Later in September, Jesuits from throughout Central America plan to gather with church workers, community leaders, academics and representatives of nongovernmental groups to look at how extractive industries are affecting communities throughout that region. That will be followed early next year by a Latin America-wide meeting in Brazil, Father Moreno said.

Church leaders are also promoting networking on environmental issues in the Amazon basin, a highly biodiverse region shared by nine countries.

Church workers in the various countries are addressing problems such as deforestation, contamination from oil drilling, pollution and violence related to wildcat gold mining and displacement of people because of dam construction, said Archbishop Pedro Barreto Jimeno of Huancayo, Peru, who heads the justice and solidarity department of the Latin American bishops’ council, CELAM.

Ecuador has a network of church workers in its Amazonian regions, and Brazil has an Amazonian ministry, which includes a mobile team, Archbishop Barreto said. But ministry in the Amazonian region — which is complicated by distances, the difficulty of traveling in a region with few roads and multiple cultures and languages, and sometimes the threat of violence — often consists of isolated efforts.

With the network, “We hope there will be more synergy and we will have a greater impact on our governments and on the societies of our countries,” Archbishop Barreto told CNS.

The Amazonian environmental network will focus on both “human and physical ecology,” he said, noting that problems such as deforestation and pollution particularly affect indigenous people who live in the forest.

Some observers are particularly concerned about impacts on nomadic tribes that shun contact with the outside world.

In Ecuador, President Rafael Correa decided in August to allow drilling in a controversial oil lease overlapping Yasuni National Park. The area is also inhabited by Tagaeri and Taromenane people, who generally avoid contact with outsiders, and Huaorani people, who lived in isolation until several decades ago.

In March, a conflict between the nomadic and settled groups ended with the deaths of two Huaorani people and a retaliatory attack in which a group of Huaorani captured two young girls from the nomadic tribe. Some observers worry that the disturbances caused by oil drilling in the area could increase the likelihood of such confrontations.

Some observers also fear conflicts in southeastern Peru, where the consortium of companies that operates the Camisea natural gas lease is expanding into a reserve for nomadic groups. In the past two years, some of those people have approached settlers or park guards, asking for food or clothing.
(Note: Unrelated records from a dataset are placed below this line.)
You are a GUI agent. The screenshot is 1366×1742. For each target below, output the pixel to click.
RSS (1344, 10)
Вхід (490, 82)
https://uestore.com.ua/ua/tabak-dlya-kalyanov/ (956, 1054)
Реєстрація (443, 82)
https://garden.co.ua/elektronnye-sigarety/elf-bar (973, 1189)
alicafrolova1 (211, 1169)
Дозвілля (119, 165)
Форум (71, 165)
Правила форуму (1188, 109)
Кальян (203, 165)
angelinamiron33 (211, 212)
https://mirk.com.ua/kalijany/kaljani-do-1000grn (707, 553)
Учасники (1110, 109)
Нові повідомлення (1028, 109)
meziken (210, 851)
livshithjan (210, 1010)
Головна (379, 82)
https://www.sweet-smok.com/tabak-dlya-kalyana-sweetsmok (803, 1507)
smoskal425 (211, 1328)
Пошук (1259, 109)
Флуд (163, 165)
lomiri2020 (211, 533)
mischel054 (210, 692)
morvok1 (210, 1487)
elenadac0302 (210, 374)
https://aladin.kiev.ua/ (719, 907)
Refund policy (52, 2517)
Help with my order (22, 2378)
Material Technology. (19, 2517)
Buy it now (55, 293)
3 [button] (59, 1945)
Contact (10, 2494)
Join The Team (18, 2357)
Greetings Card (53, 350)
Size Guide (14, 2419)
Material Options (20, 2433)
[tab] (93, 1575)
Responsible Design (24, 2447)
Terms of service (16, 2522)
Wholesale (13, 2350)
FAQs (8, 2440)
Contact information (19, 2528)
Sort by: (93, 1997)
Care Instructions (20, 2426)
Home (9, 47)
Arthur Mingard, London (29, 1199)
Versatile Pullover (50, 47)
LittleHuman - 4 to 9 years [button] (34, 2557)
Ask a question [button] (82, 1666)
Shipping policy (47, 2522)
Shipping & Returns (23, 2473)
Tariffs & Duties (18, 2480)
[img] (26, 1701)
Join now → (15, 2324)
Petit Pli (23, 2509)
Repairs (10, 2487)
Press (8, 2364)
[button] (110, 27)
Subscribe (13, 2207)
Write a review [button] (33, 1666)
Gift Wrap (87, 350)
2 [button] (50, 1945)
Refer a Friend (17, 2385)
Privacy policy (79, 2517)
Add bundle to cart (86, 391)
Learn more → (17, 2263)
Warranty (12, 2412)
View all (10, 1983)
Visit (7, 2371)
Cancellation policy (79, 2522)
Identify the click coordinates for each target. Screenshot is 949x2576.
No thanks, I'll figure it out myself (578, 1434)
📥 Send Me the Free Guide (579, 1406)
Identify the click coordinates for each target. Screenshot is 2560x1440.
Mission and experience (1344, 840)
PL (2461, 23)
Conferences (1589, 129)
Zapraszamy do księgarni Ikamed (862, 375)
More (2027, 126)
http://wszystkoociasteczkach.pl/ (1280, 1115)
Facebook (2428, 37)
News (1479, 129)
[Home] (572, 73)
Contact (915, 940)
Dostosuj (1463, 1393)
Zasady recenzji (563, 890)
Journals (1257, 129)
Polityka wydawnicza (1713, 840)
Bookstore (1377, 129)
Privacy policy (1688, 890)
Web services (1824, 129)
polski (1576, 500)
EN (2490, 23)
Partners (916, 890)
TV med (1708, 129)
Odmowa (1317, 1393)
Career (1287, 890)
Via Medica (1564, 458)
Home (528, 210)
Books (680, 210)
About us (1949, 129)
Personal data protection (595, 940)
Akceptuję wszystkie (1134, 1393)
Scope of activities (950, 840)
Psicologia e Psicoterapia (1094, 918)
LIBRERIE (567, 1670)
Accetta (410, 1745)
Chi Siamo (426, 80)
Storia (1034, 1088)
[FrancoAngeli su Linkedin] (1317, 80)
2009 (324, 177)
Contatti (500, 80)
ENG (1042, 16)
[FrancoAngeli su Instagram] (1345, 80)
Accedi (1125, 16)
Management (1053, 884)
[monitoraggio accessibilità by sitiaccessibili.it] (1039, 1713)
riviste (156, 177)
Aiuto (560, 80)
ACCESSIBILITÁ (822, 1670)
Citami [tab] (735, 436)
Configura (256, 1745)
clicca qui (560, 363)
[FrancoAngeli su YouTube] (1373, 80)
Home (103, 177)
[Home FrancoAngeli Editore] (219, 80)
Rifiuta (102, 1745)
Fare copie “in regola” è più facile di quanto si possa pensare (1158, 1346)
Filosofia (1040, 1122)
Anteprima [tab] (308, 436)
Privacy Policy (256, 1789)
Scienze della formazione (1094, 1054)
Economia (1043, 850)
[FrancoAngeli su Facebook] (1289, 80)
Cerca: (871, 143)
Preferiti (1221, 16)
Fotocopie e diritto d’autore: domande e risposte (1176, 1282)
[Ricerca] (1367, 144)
Some government officials have denied that nomadic people exist or have taken their gestures as a sign that they, too, want to settle into communities, although other observers say they are being squeezed into smaller and smaller areas by illegal loggers, deforestation for agriculture and oil and gas operations.

“There may not be many of them, but they do exist,” said Adda Chueca, director of Lima’s Amazon Center for Anthropology and Practical Application, which assists the country’s bishops on Amazonian and indigenous issues. “These are people who move around, and they need protection. Going in with machinery for exploration puts them at serious risk. Mere contact could kill them” because they lack resistance to diseases that are common in the rest of the population.

The plan for an Amazonian church network is also supported by the Canadian and U.S. bishops, Archbishop Barreto said.

Father Moreno of Honduras urged Catholics in the United States to learn about the ways in which extractive industries affect communities, especially in remote regions of Latin America.

“It would be good for the U.S. church to be connected with the church in countries where it is working with affected communities,” he said. “It is important for people in the United States, and especially in the church, to get information about what is happening and communicate the concerns to Congress and the U.S. government. That’s how mindsets change.”